An unfamiliar tug in my chest took me by surprise. Making me wonder at the feeling that was tightening my chest in such a way, I contemplated it and brushed it off just as the traffic lights turned green again.
I accelerated and pulled away from the traffic light and drove past the happy sprite still cheerfully dancing around with the broom. Leaving her behind me had me wondering if the tightness I felt was sadness that I didn’t know how to feel happiness anymore. It had been so long since I’d felt that particular emotion. Shaking off the slightly melancholy feeling, I rode out of the village once again on my way, but at least this time, I had a destination in mind.
I’d been travelling around the country and then through Europe for months before swinging back around to the UK and coming back to the village of my birth. I’d wanted to ensure that it was safe after completing my last job to visit what little family I had left.
Not that they were expecting me. In fact, I think my turning up may come as a bit of a shock as a rumour had been spread of my death about three years ago. I hadn't seen any reason to dispute the rumour as it worked in my favour in my current job of cleaning up those that had betrayed me. It was much easier being an assassin when people thought you were dead. But I did feel bad about not letting Uncle Colm know.
It would have hit him hard thinking me dead and buried, especially as Rhett had not long been sentenced when the news had circulated.
With no traffic on the road, I opened up my bike and flew along, making good time. I was about five minutes away from my Uncle Colm’s turn off when it happened.
A deer jumped out into the road from the surrounding forests, taking me by surprise. I jacked my bike to the right as hard as I could in an effort to miss hitting it and while I missed the deer, my back wheel skidded on a patch of ice.
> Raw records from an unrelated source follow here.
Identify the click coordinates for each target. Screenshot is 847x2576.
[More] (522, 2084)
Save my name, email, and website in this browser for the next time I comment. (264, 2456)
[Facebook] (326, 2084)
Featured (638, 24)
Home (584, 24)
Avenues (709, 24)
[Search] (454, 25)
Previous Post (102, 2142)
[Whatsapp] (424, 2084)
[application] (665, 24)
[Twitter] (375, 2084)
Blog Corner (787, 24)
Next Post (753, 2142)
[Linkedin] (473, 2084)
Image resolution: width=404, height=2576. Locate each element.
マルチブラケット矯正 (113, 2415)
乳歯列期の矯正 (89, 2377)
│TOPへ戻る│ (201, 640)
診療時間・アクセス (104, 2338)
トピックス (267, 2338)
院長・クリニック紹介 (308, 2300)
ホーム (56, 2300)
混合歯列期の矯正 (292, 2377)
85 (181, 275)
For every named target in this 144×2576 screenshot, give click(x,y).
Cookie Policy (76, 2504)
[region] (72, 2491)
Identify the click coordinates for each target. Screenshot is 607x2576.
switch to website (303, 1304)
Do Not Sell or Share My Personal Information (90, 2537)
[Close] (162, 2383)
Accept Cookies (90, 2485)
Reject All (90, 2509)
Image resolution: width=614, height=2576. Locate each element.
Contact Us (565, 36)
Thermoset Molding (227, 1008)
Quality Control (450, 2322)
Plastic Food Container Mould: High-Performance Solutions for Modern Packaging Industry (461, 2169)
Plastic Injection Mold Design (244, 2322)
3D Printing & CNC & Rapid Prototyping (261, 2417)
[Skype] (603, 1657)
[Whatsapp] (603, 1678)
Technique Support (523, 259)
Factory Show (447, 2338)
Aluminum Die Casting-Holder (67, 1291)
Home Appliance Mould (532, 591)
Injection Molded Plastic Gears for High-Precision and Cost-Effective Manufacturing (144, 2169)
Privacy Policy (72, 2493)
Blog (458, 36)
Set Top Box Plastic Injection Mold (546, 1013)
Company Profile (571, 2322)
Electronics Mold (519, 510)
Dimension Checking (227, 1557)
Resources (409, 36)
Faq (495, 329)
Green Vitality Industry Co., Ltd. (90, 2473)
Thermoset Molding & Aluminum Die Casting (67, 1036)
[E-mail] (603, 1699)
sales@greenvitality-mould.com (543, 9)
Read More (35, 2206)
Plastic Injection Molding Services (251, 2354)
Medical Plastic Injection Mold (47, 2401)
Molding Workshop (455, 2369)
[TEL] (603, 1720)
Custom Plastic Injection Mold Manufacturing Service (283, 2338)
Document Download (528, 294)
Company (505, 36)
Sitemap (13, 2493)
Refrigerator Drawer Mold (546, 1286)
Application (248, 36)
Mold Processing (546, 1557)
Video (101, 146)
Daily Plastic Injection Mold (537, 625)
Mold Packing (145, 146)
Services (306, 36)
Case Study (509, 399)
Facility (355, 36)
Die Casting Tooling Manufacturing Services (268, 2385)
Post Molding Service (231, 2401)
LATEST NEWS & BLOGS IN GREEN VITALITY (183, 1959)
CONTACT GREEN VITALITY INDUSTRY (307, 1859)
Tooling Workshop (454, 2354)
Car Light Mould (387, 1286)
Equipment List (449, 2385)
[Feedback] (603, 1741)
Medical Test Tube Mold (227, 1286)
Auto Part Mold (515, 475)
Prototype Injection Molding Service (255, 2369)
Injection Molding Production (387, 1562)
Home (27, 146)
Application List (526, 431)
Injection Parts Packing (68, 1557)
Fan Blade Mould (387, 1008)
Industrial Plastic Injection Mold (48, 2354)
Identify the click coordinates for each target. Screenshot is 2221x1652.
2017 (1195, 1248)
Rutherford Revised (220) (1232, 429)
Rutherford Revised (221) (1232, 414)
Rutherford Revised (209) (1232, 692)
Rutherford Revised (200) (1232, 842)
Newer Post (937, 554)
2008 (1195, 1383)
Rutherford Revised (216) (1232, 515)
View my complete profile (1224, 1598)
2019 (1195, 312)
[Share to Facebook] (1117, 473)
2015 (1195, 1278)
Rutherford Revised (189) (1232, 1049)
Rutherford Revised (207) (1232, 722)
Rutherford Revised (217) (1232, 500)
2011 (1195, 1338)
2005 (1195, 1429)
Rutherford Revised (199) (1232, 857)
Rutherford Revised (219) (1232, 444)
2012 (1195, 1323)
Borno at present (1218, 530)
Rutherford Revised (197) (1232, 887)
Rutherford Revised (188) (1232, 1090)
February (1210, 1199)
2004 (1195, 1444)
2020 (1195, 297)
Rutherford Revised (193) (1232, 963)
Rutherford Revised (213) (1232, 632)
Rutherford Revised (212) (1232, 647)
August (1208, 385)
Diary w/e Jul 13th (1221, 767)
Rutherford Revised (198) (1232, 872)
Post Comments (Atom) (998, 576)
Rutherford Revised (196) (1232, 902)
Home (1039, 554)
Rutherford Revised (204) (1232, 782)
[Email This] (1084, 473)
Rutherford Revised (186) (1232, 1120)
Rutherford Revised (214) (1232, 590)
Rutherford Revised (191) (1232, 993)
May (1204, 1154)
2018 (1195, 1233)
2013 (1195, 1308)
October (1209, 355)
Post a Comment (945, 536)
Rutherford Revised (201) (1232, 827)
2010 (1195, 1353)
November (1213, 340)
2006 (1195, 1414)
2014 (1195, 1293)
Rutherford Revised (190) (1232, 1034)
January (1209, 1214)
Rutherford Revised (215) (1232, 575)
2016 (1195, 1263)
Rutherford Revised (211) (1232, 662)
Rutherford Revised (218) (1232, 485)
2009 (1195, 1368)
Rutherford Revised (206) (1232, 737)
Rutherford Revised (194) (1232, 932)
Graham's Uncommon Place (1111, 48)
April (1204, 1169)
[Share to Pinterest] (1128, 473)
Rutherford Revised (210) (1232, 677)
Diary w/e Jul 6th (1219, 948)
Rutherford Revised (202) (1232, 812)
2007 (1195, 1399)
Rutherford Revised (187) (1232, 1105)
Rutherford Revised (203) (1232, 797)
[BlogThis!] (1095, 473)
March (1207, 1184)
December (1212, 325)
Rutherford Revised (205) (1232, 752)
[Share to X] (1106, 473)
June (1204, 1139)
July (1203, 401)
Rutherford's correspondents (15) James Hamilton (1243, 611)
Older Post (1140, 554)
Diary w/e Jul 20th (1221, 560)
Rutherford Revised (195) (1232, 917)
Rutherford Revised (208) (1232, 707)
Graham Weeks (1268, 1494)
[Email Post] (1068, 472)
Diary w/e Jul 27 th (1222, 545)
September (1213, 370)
My bike and I hit the tarmac at speed, my bike going one way and me another.
‘Oh fuck, this is going to hurt,’ I thought as I skidded down the road. Curling up, I protected my head as much as I could, but it still hit the road pretty hard and even with my helmet protecting me, the blow was hard enough to knock me out. As everything went dark, my last thought was,‘Typical, I managed to survive a bomb blast on the other side of the world, being buried in rubble only to be taken out by a deer five minutes from home.’